Likewise, Jamie Veghte, executive vice president and CEO of reinsurance operations for Hamilton, Bermuda-based XL Group P.L.C., said his company is turning down business in certain areas of casualty where the price did not match the risk.
“My concern with the long-tail markets is that while we have definitely seen improvement, I am worried that the glide path is truncated and short-lived,” Mr. Veghte said. “I take no joy in shrinking a (line of) business, but the economic realities of that business are, in our judgment, inadequate for our shareholders.”
Also clouding the pricing picture in casualty lines is the fact that many primary insurers have significantly increased their retentions for casualty business, further decreasing demand for casualty reinsurance, said John Berger, chairman and CEO of Third Point Reinsurance Ltd., a Pembroke, Bermuda-based hedge fund-backed reinsurer that began writing business this year.
“The amount of casualty reinsurance being bought has really gone down, and there's a disconnect between what people will pay and the risks they want us to take on,” Mr. Berger said.
Simon Clutterbuck, a director of BMS Intermediaries Ltd., a unit of broker BMS Group Ltd. in London, said he expects a mixed bag during upcoming casualty renewals. “There have been recent increases for tougher lines such as financial institutions, but workers comp and medical malpractice, for example, have been very flat,” Mr. Clutterbuck said. “And on a case-by-case basis, there have been reductions.”
Another mitigating factor for casualty is the release of redundant casualty reserves. Many companies relied on reserve releases to compensate for substandard underwriting results, said Robert DeRose, vice president of reinsurance ratings for Oldwick, N.J.-based A.M. Best Co.
“Without the releases, we would have seen many more combined ratios above 100%,” he said.
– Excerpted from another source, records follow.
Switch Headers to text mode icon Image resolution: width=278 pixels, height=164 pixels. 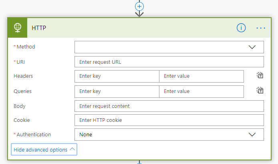260,75
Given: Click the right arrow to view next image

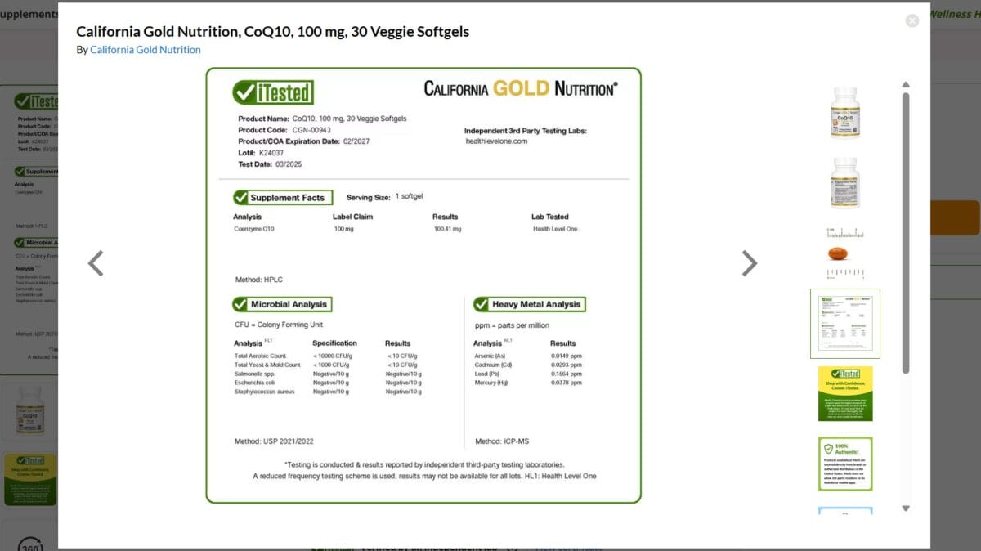Looking at the screenshot, I should point(749,263).
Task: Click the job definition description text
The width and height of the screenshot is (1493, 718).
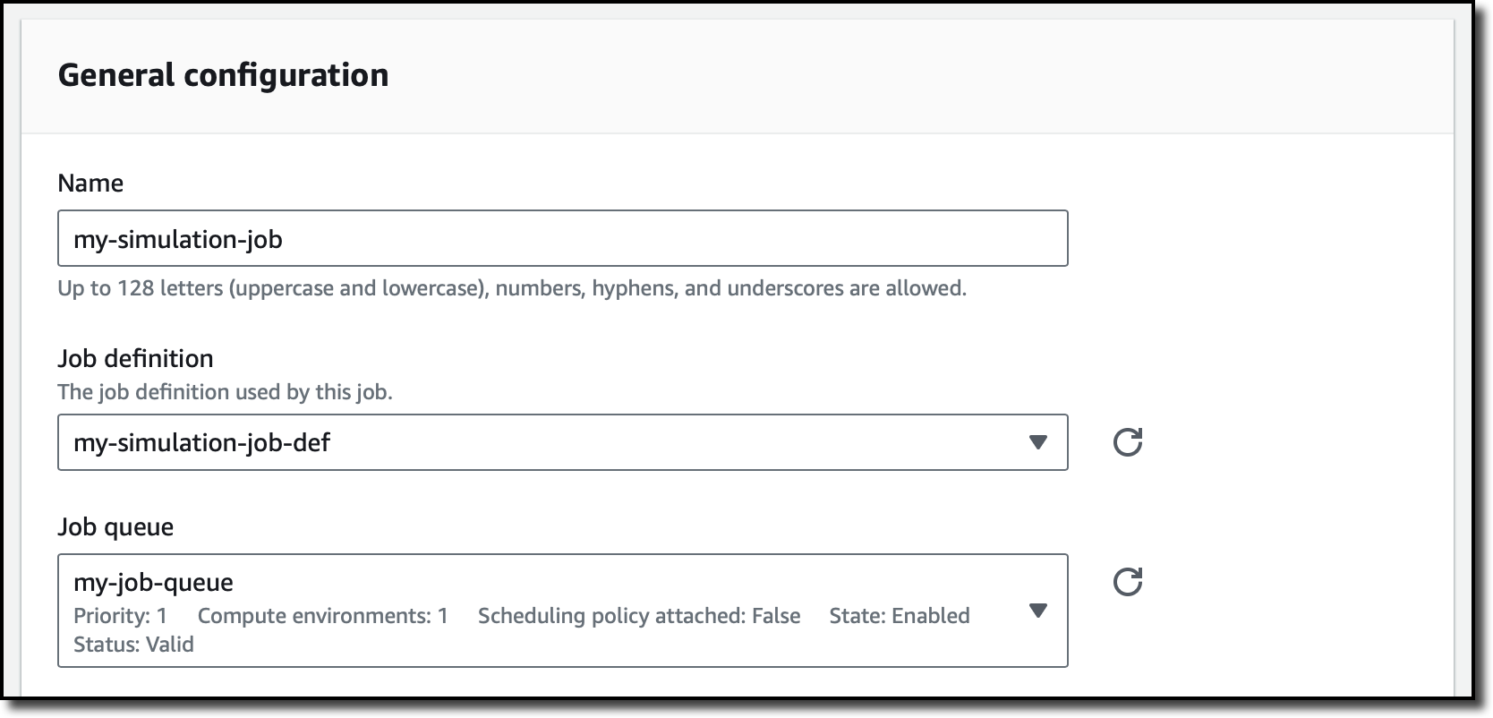Action: pyautogui.click(x=225, y=392)
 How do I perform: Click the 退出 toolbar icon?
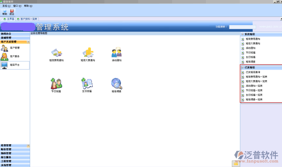pos(12,12)
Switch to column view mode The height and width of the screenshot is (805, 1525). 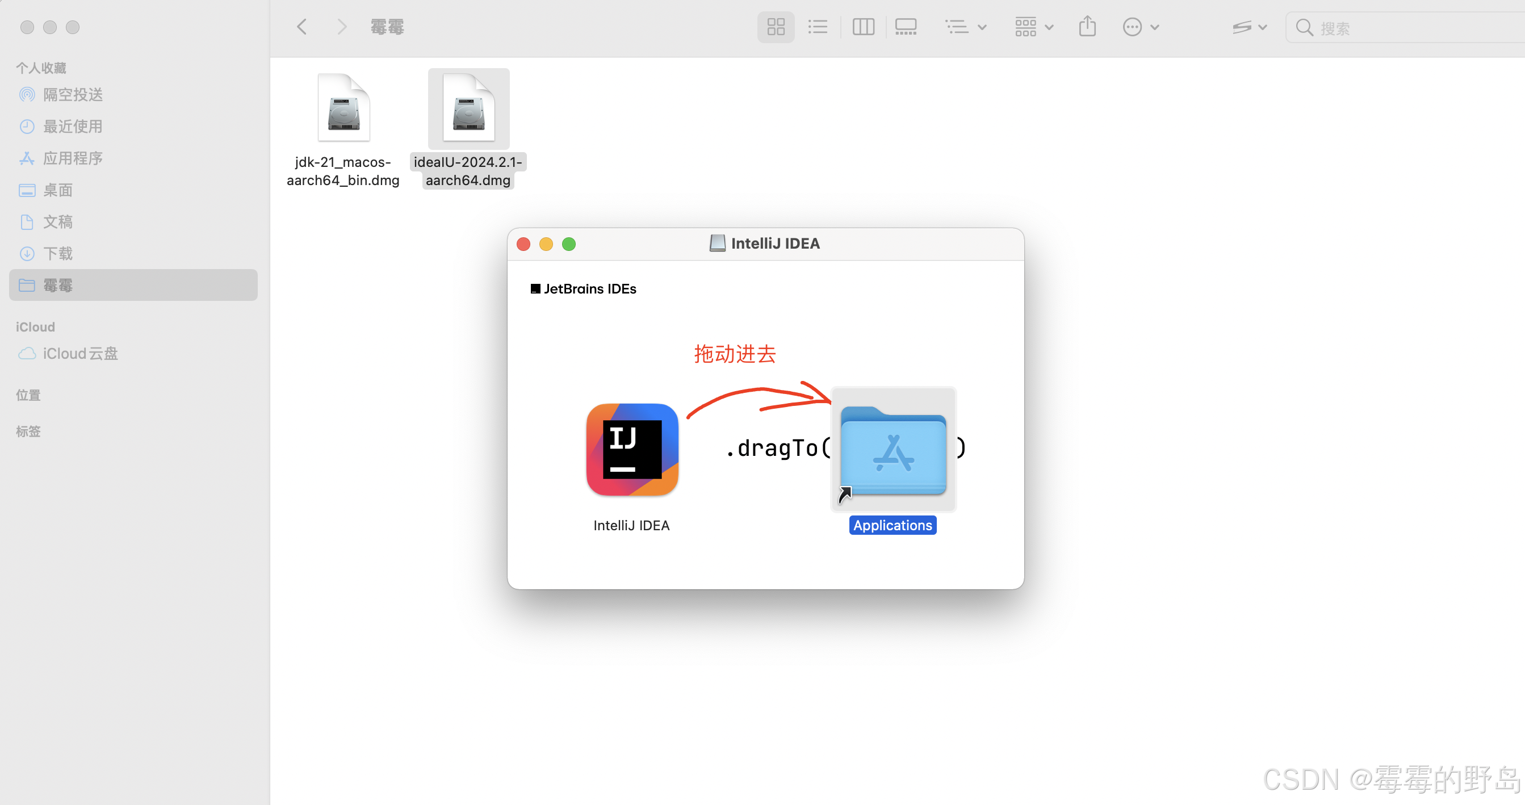pos(863,27)
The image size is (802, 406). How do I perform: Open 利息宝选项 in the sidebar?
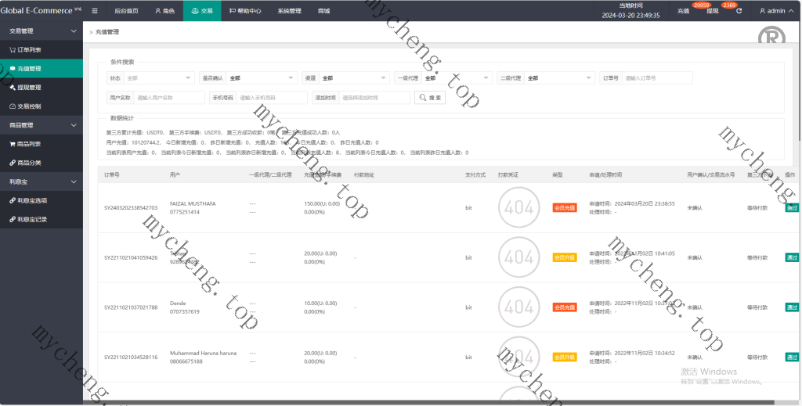click(33, 200)
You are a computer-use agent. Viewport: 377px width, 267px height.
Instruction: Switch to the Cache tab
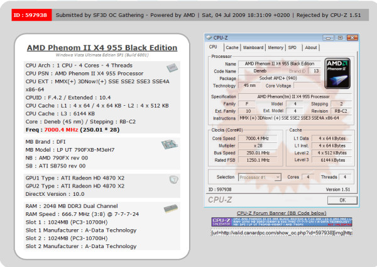point(232,47)
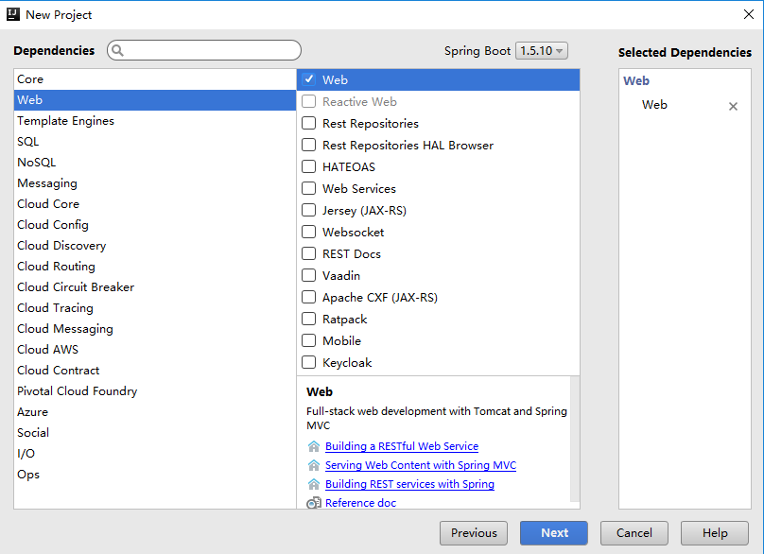Viewport: 764px width, 554px height.
Task: Choose the Template Engines category
Action: [65, 121]
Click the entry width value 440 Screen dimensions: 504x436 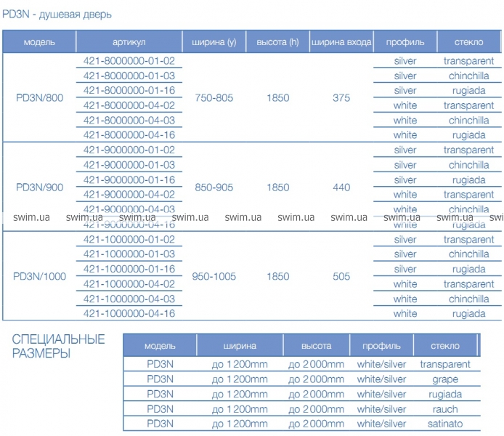(341, 187)
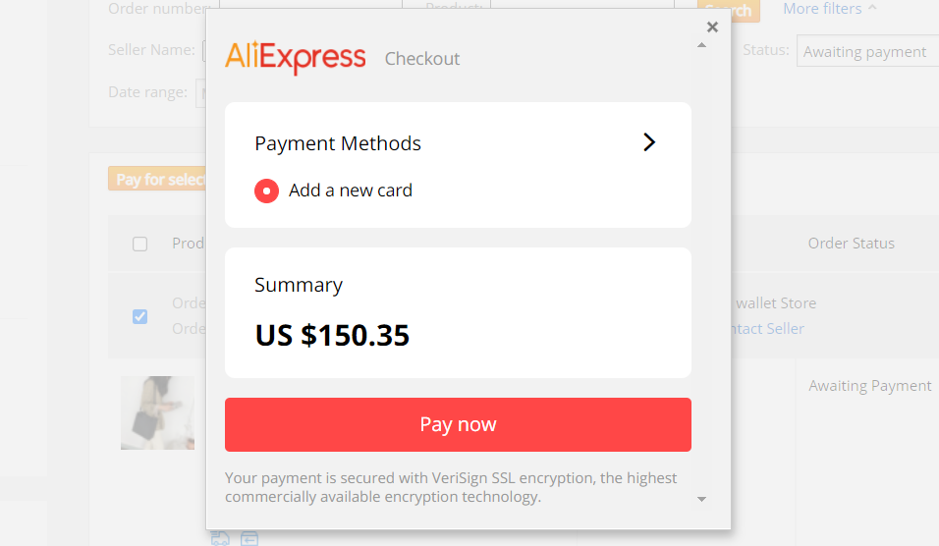Image resolution: width=939 pixels, height=546 pixels.
Task: Click the AliExpress logo in checkout
Action: tap(296, 58)

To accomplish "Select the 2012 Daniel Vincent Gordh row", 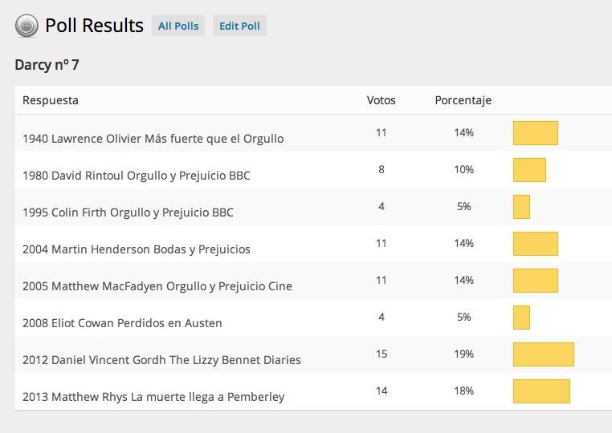I will click(161, 359).
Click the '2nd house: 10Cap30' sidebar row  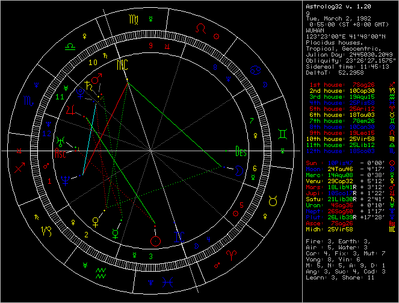click(x=337, y=90)
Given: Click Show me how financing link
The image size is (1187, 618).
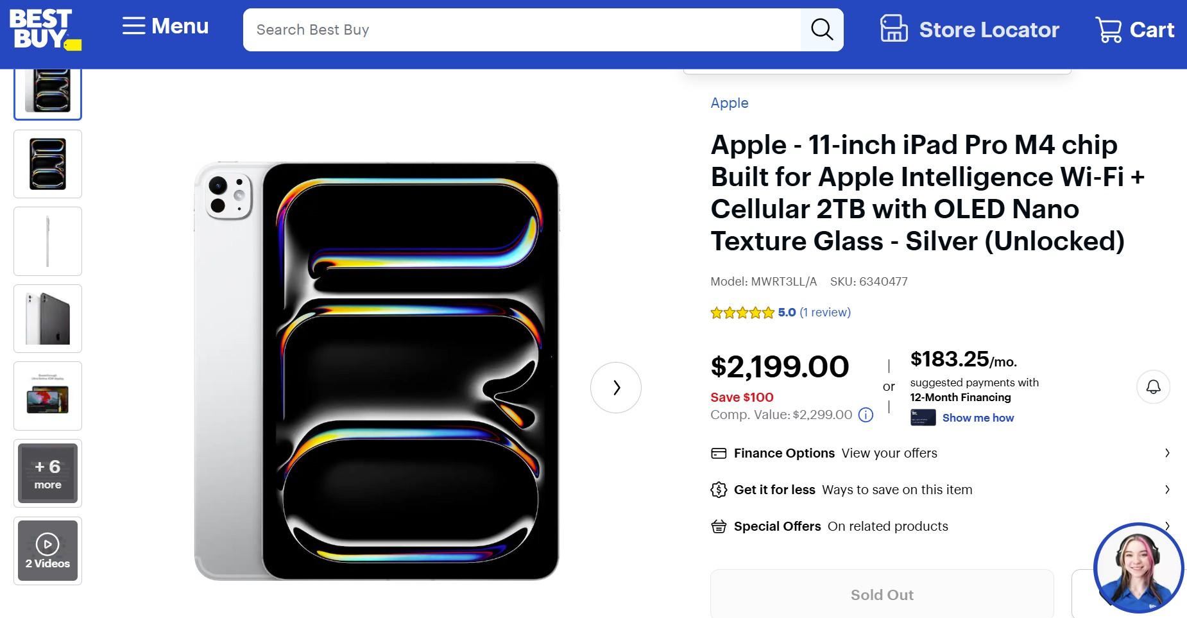Looking at the screenshot, I should coord(978,418).
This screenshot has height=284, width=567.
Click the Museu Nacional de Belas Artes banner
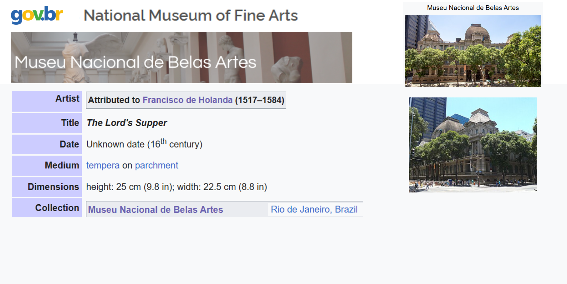click(181, 57)
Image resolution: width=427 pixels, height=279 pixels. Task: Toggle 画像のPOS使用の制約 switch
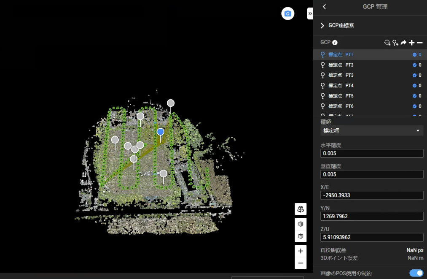[x=416, y=273]
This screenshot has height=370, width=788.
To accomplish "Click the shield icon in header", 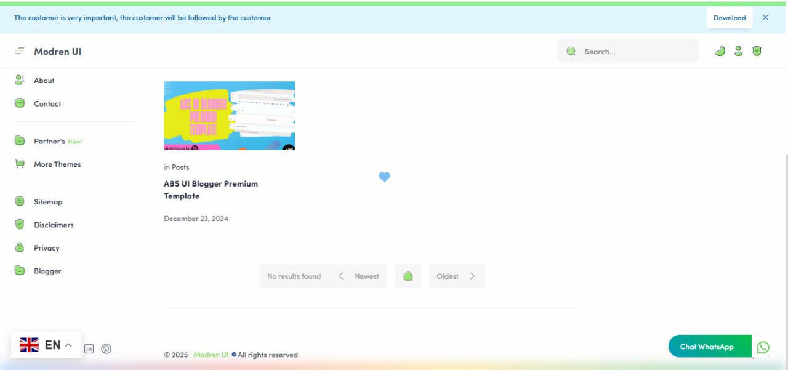I will coord(757,51).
However, Christian Mumenthaler, CEO of reinsurance at Swiss Re, said reserve releases were unlikely to continue for much longer, noting some companies have been releasing reserves for relatively recent underwriting years. “The momentum is decelerating ... it's possible that there's one more year, but three years is unlikely,” Mr. Mumenthaler said.
Slowing reserve releases coupled with ongoing low interest rates may spur higher casualty rates, said James Few, CEO of Aspen Bermuda Ltd. and Aspen Reinsurance in Hamilton, Bermuda.
“For long-tail business, we need to see more rate increases,” Mr. Few said. “While there's been a general improvement in primary casualty in most areas of the world, reserve releases are running out and investment yields are likely to be low for some time.”
David Cash, CEO of Endurance Specialty Holdings Ltd. in Pembroke, Bermuda, said the primary market is seeing casualty line price increases, and the reinsurance market usually follows the primary market more closely on casualty lines than property lines.
“It's clear that the market is trying to move toward price increases,” he said.